Heartburn I will not miss you.

I am so grateful I don't have heartburn in "normal" life. This is not fun at all, especially since I can't do anything about it because of the antibiotic I am on. It woke me up last night and I had to prop myself in sitting position and attempt to go back to sleep.

It always amazes me how quickly it resolves itself. Once the child is pulled from me the heartburn is just gone and never returns again...unless of course I have another child.

It's funny how many people I know right now that are pregnant. Some every day friends some virtual friends. The general consensus with all these women is that "they are done." Ready to meet the baby they have housed for all these months. That makes me feel a little bit better. I am not the only one who is growing weary of this, and also reminds me that this must be a normal phase if so many feel exactly the same way I do.

So chug on I must until "D" day. Here are a couple of pics that I had Emma snap real quick. I should have some better ones this coming week from our vacation.


Tuesday, June 29, 2010

OK so I feel like I am over this at now.
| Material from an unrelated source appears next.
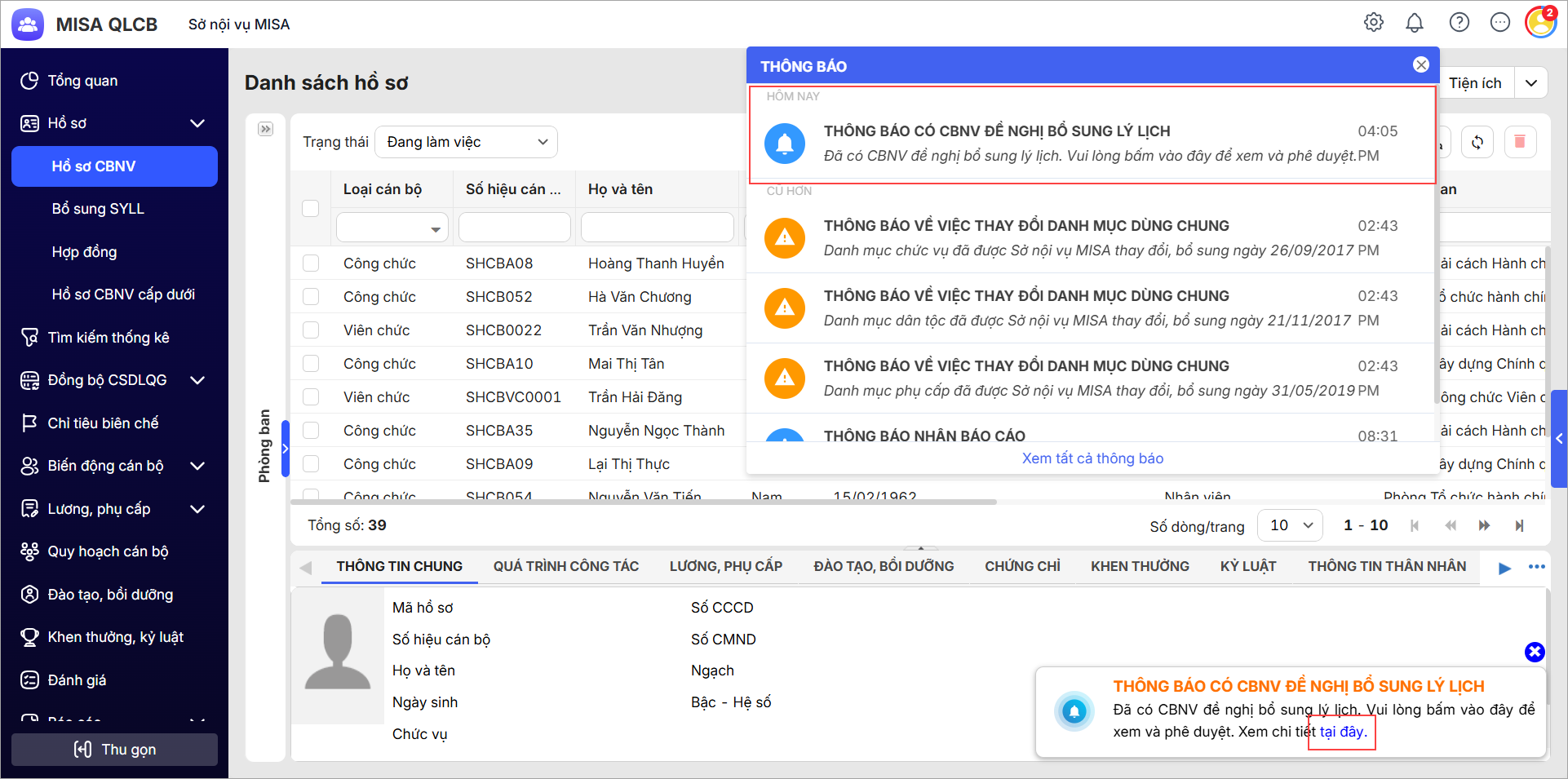Click the Họ và tên filter field

657,227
I am almost 27 weeks and I know the last 12 will fly by, but I have been sick, really tired, and really hot and uncomfortable. I am ready for September.

This medicine I have to take for the bladder infection keep my running to the bathroom an totally sick to my stomach. I have lost 1 of the lbs I gained because I just haven't felt well at all. Tomorrow is my last day of taking it so I am hoping I will feel better once its gone.
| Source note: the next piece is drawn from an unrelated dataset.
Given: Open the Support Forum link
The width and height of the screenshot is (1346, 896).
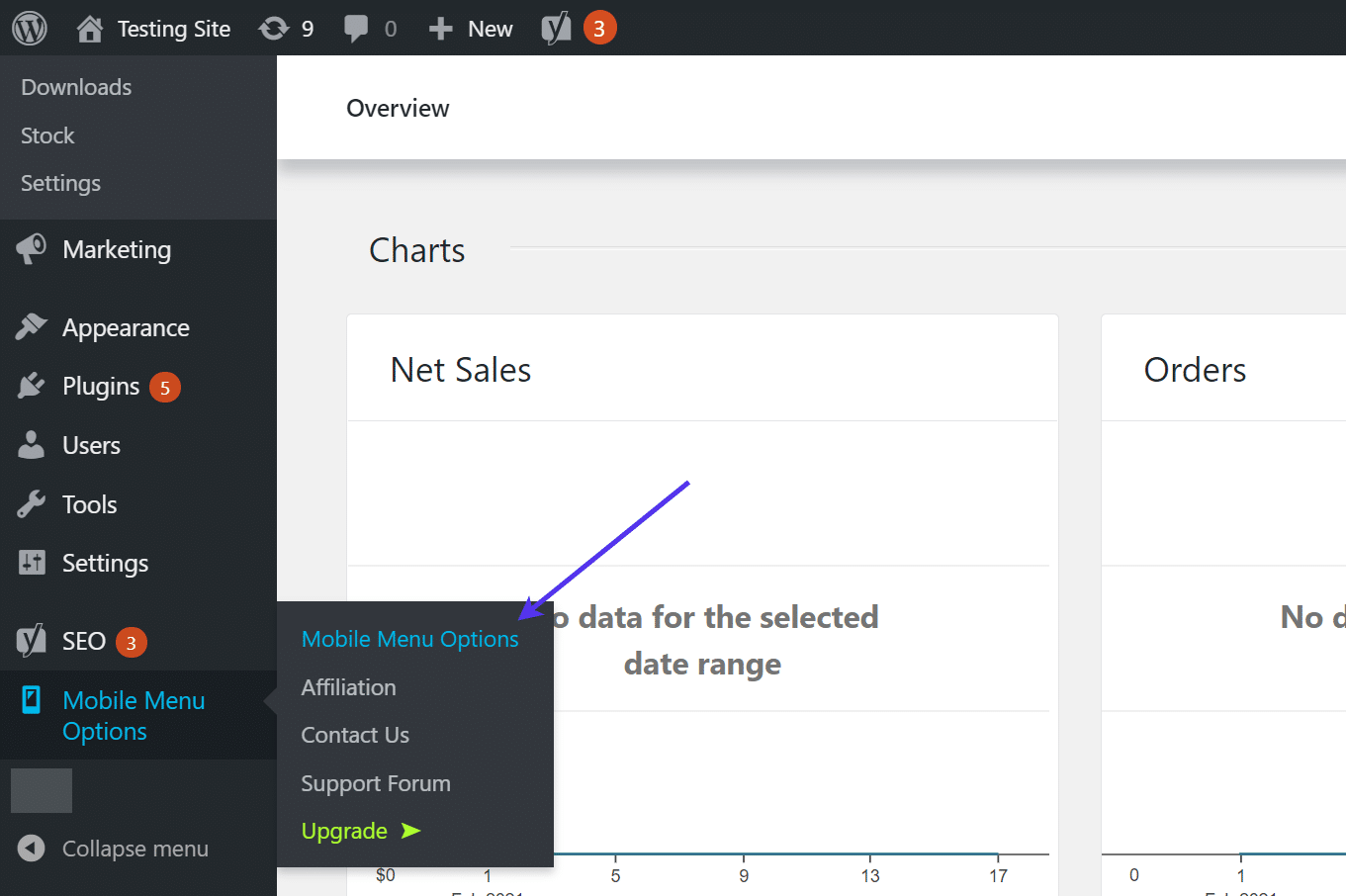Looking at the screenshot, I should click(376, 783).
I have no motivation to do anything. I could really use a burst of nesting energy at the moment but it's just not happening. I could literally sleep all day and I take that as a sign that she is growing rapidly. Thankfully my kids have been very understanding and good the past two days, despite the fact that their mom hasn't been at her best.

When I feel like this it just reaffirms that this is my last child. I can't do this again.

I am starting to get nervous about the delivery and spinal and recovery. I want this all to be over with, but at the same time I don't want to actually deliver her. Hmmmm...could we magically teleport her out?

We are headed out for vacation in a few days but once again we have no money and no overtime so I am not even sure how we will make it happen. We have a free place to stay thank God but we barely have enough for gas money nevermind anything else.

I am just blah all around lately. I am tired, I am sick and I'm kind of sick of living like this to be honest. I keep praying for some sort of breakthrough and nothing is happening lately, I just don't understand. It seems if it could go wrong lately it is. I am so looking forward to a time of rest.

God is really pushing my limits on faith and patience. We need a big breakthrough by the first and nothing has even hinted at working out. I keep asking what I can do...and His response...."nothing". I think that's the point. I am still trying to rely on myself and my abilities during this time and that just doesn't work. He's bringing us to a place where we know for sure that God made it happen and not us. Honestly I hate that. I am a control freak. I don't like not knowing the plan. I am pretty easy going in personality and adaptable about little things but I need to know that big picture. Funny how just about everything God does the "big picture" is not for us to know. So many questions, so little answers.

Just keep praying. Life is like a roller coaster at the moment and my moods are reflecting them...though that could be part of the issue as well. Perhaps the loss of joy is an issue. But then I read of David and how distraught he was so many times in our lives. God's no dummy. He made me. He knows I will doubt in my life. I guess that's where faith comes in.